# Maximum matching in a bipartite graph

Given a bipartite graph $$G=(V_1 \cup V_2, E)$$ and a set $$V' \in (V_1 \cup V_2)$$. What is the complexity of finding a maximum matching in $$G$$ that uses only $$x$$ vertices from $$V'$$?

Set $$V_i' = V_i \cap V'$$. You can solve this by finding the maximum matching using at most $$k$$ vertices from $$V_1'$$ and at most $$x-k$$ from $$V_2'$$ for all $$k \in [0, x]$$. This in turn can be found with maximum flow.
To find this maximum matching, we modify the usual reduction to maximum flow. Let $$s$$ be the source and $$t$$ the sink. Let $$l$$ and $$r$$ be auxiliary vertices.

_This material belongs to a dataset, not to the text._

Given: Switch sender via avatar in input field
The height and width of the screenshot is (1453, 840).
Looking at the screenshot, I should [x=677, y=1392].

Add an edge from $$s$$ to $$l$$ with capacity $$k$$, and an edge from $$r$$ to $$t$$ with capacity $$x-k$$. All other edges will have capacity $$1$$. Add an edge from $$l$$ to every $$x \in V_1'$$, and from $$s$$ to every $$x \in V_1 \setminus V_1'$$. Add an edge from every $$y \in V_2'$$ to $$r$$, and from every $$y \in V_2 \setminus V_2'$$ to $$t$$. For $$(x, y) \in E$$, add an edge from $$x$$ to $$y$$. Now the maximum flow gives a maximum matching using at most $$k$$ vertices in $$V_1'$$ and $$x-k$$ in $$V_2'$$.

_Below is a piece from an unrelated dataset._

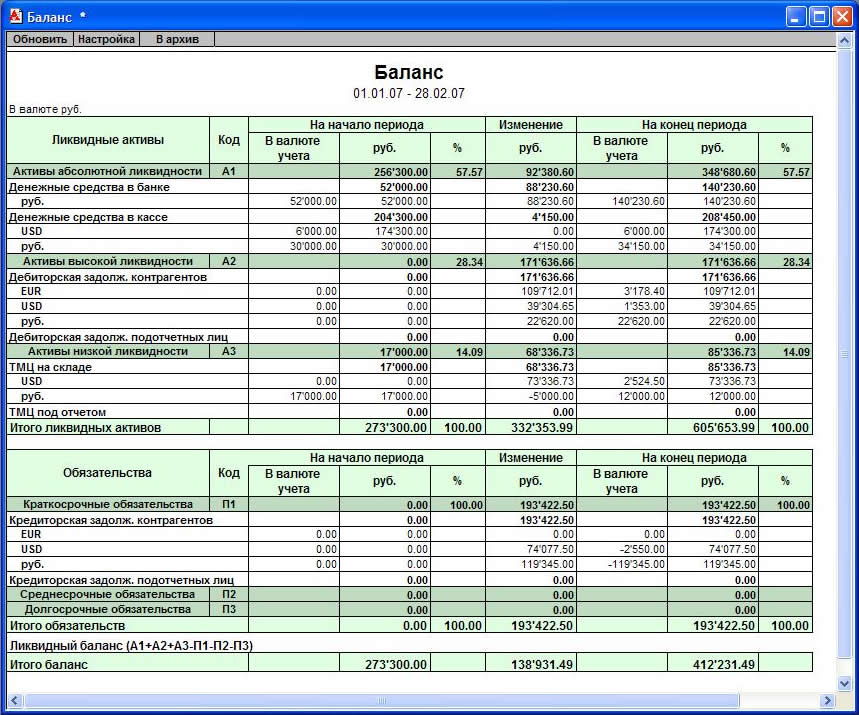This screenshot has width=859, height=715.
Task: Close the Баланс window
Action: 842,16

We can thus solve the problem in $$\mathcal{O}(x \cdot M)$$ where $$M$$ is the complexity of maximum flow. The maximum flow problems are very similar, so we can improve on this.
We can increase or decrease the capacity of any edge by $$1$$ while maintaining the maximum flow in $$\mathcal{O}(|E|)$$. First calculate the maximum matching using no vertices in $$V'$$. Then, increase the capacity of the edge from $$s$$ to $$l$$ by $$x$$. Then at every step increase the capacity of the edge from $$r$$ to $$t$$ and decrease the capacity of the edge from $$s$$ to $$l$$ while maintaining a maximum flow. Output the largest matching produced. The complexity will be $$\mathcal{O}(|E| \sqrt{|V|} + x \cdot |E|)$$ if we use Dinic to find the initial bipartite matching.